Государь (сборник) - Никколо Макиавелли
Шрифт:
Интервал:
Закладка:
Что до республики, то ей, во избежание порока неблагодарности, нельзя предписать то же средство, что и государю, а именно не поручать другим военных походов, ибо республика вынуждена посылать на войну во главе войска своих граждан. Поэтому я посоветовал бы ей подражать во всем Римской республике, которая выказала меньше неблагодарности, чем другие. Причина заключается в принятом там способе правления. Все горожане, как знатные, так и не знатные, ходили на войну, поэтому в Риме всегда было много доблестных вождей, украсивших себя многочисленными победами, и у народа не было повода усомниться ни в ком из них, потому что своим избытком они стесняли друг друга. При этом они оставались столь безупречными и так заботились о том, чтобы на них не пала тень подозрения во властолюбии и чтобы не дать народу повода выступать против них, что при учреждении диктатуры самым славным почитали того, кто скорее слагал с себя эти обязанности. И так как здесь не было места для подозрений, то не возникало и неблагодарности. Итак, если республика не хочет создавать у себя поводов для неблагодарности, пусть подражает Риму; и если ее гражданин хочет избежать этой напасти, пусть поступает подобно римлянам.

» **ДАННЫЕ ДЛЯ УПРАЖНЕНИЯ**:
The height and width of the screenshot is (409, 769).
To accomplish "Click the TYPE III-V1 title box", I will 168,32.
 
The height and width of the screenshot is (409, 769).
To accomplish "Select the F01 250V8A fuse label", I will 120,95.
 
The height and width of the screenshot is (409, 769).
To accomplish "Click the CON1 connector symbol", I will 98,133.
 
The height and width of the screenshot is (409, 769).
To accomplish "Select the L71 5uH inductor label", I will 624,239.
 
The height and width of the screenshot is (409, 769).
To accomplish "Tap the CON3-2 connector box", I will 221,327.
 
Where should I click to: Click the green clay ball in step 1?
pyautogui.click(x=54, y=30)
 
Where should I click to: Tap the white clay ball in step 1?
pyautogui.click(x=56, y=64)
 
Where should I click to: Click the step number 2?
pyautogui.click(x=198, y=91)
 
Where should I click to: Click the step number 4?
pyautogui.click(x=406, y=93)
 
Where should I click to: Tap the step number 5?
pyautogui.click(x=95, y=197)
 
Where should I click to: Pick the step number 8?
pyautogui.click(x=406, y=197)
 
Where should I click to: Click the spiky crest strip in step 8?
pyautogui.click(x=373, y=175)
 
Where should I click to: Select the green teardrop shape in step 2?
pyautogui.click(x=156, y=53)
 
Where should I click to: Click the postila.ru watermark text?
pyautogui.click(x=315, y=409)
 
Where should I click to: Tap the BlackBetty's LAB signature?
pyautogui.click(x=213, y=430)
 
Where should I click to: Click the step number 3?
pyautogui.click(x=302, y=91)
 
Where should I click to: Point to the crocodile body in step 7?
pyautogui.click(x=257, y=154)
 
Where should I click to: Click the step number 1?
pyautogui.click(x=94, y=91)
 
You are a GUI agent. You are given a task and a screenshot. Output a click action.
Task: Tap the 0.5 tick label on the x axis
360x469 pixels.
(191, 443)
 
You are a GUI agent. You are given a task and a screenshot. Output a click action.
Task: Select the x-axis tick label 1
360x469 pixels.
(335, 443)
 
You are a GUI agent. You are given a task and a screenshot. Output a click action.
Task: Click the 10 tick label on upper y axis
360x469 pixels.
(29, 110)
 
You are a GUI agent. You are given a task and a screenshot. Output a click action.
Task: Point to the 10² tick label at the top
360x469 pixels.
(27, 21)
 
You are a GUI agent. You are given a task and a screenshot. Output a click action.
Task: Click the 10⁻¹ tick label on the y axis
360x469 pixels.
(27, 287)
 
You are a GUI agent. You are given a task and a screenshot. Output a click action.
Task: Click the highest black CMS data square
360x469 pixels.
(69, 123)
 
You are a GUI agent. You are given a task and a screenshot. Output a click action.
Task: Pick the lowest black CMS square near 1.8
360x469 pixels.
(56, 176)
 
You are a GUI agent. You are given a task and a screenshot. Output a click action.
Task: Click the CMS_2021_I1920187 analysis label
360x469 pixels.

» **ВЫПОЛНИТЕ СЛЕДУЮЩЕЕ**:
a - Соберите из записей все строки, в которых есть слово «Select».
b - Продолжите рассуждение о республике и неблагодарности, начав сразу после его последнего предложения.
Текст и записи между собой никак не связаны.

» **ОТВЕТЫ ПО ПОРЯДКУ**:
a -
To accomplish "Select the F01 250V8A fuse label", I will 120,95.
To accomplish "Select the L71 5uH inductor label", I will 624,239.
Where should I click to: Select the green teardrop shape in step 2?
Task: Select the x-axis tick label 1

b -
Глава XXXI
О том, что римские полководцы никогда не подвергались чрезмерным наказаниям из-за допущенной ими оплошности; равным снисхождением пользовались они и тогда, когда по неведению или вследствие дурного выбора наносили ущерб республике
Римляне не только, как мы говорили выше, превосходили своим уважением к заслугам другие республики, но были намного осторожней и снисходительней при наказании своих военачальников. Если ошибка допускалась злонамеренно, кара бывала милосердной; если же по неведению – то ее и вовсе заменяли наградой или почестями. Такие меры были хорошо рассчитаны; римляне придавали большое значение тому, чтобы дух их полководцев не был ничем стеснен или угнетен и чтобы никакие посторонние соображения не влияли на их решения; к чему обременять трудное и опасное ремесло другими трудностями и опасностями, ведь тогда с ним не справится никакая доблесть. К примеру, римское войско отправлялось в Грецию против Филиппа Македонского, в Италию против Ганнибала или против тех народов, которых они победили раньше. Серьезные и важные дела, связанные с такими походами, доставляли возглавлявшему их командиру множество хлопот. Если бы к ним добавились еще воспоминания о том, что неудачников приговаривали к распятию или другой казни, то римские полководцы, ввиду стольких опасений, не могли бы действовать решительно. Однако их сограждане считали, что позор поражения является достаточным наказанием для проигравшего, и не желали устрашать его другой карой.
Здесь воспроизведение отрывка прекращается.